- What to produce
Omit all pictures, then retype exactly the lines from the one that contains "557x656 pixels." through the end of the listing.

- Entries provided
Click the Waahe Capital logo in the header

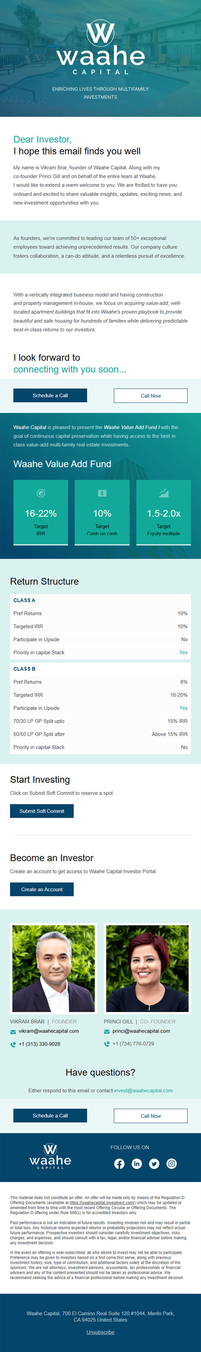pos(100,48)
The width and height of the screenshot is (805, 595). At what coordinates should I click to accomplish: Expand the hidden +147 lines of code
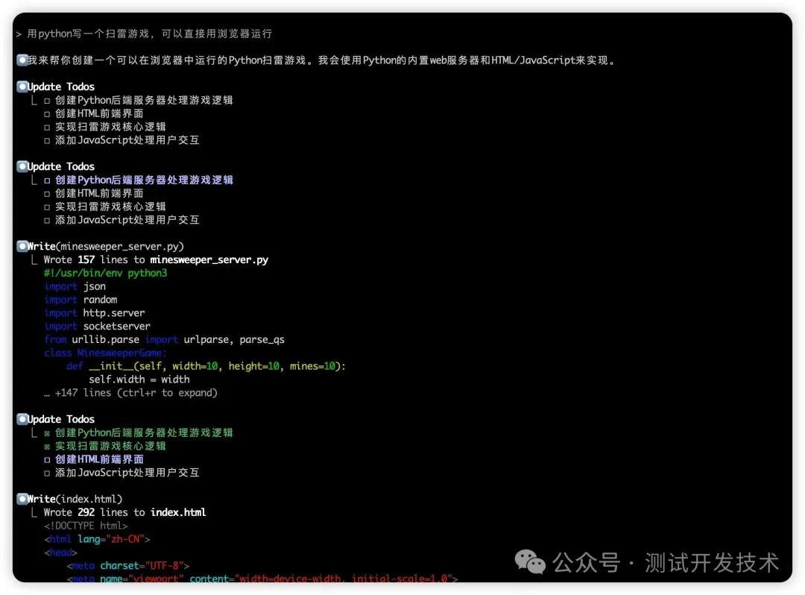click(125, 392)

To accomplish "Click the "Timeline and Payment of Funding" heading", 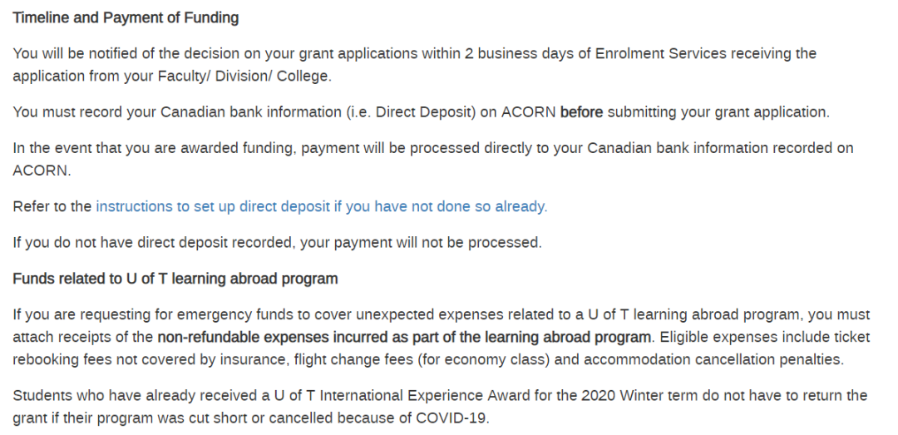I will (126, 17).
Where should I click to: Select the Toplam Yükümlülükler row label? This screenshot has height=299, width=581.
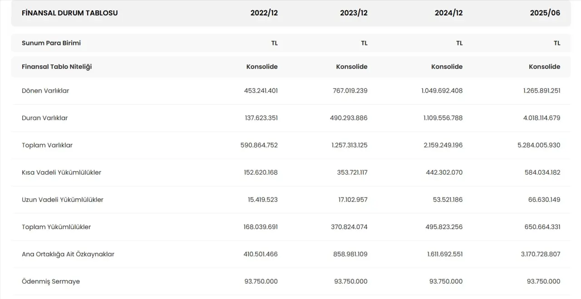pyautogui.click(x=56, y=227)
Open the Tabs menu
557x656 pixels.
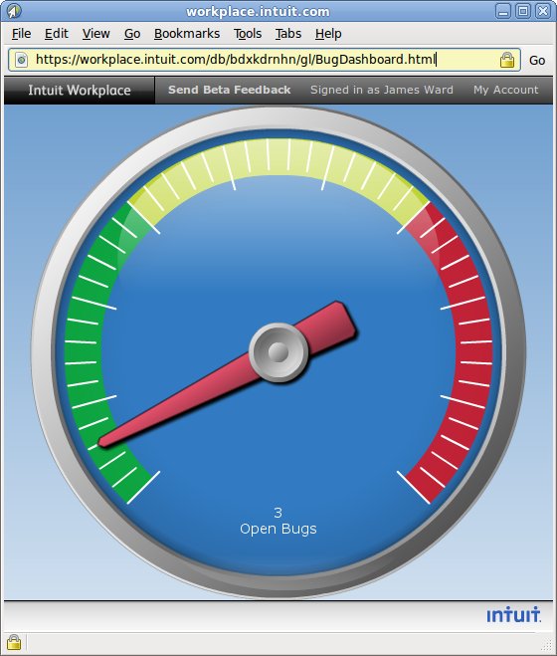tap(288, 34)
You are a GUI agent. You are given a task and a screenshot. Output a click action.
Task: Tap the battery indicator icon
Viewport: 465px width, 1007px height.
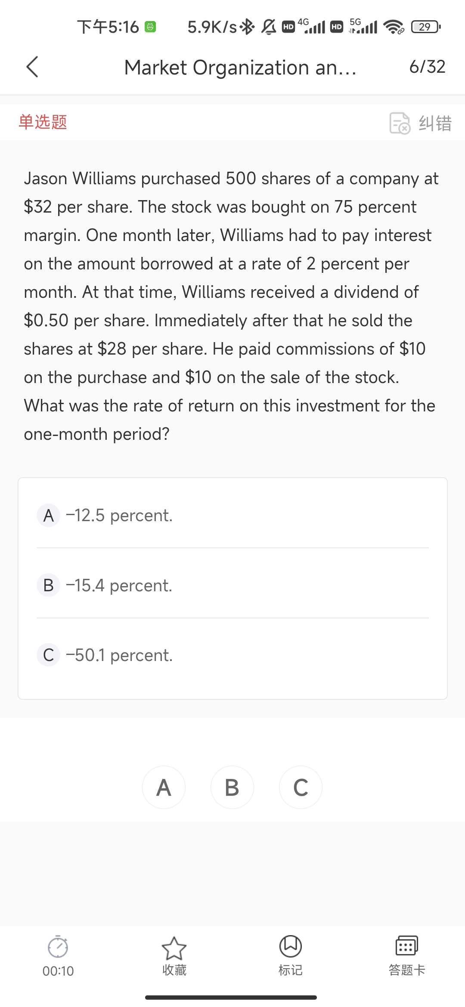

- Response
557x656 pixels.
tap(288, 34)
You are a GUI agent. You are given a task and a screenshot. Output a click action.
Task: Tap the battery indicator icon
Viewport: 465px width, 1007px height.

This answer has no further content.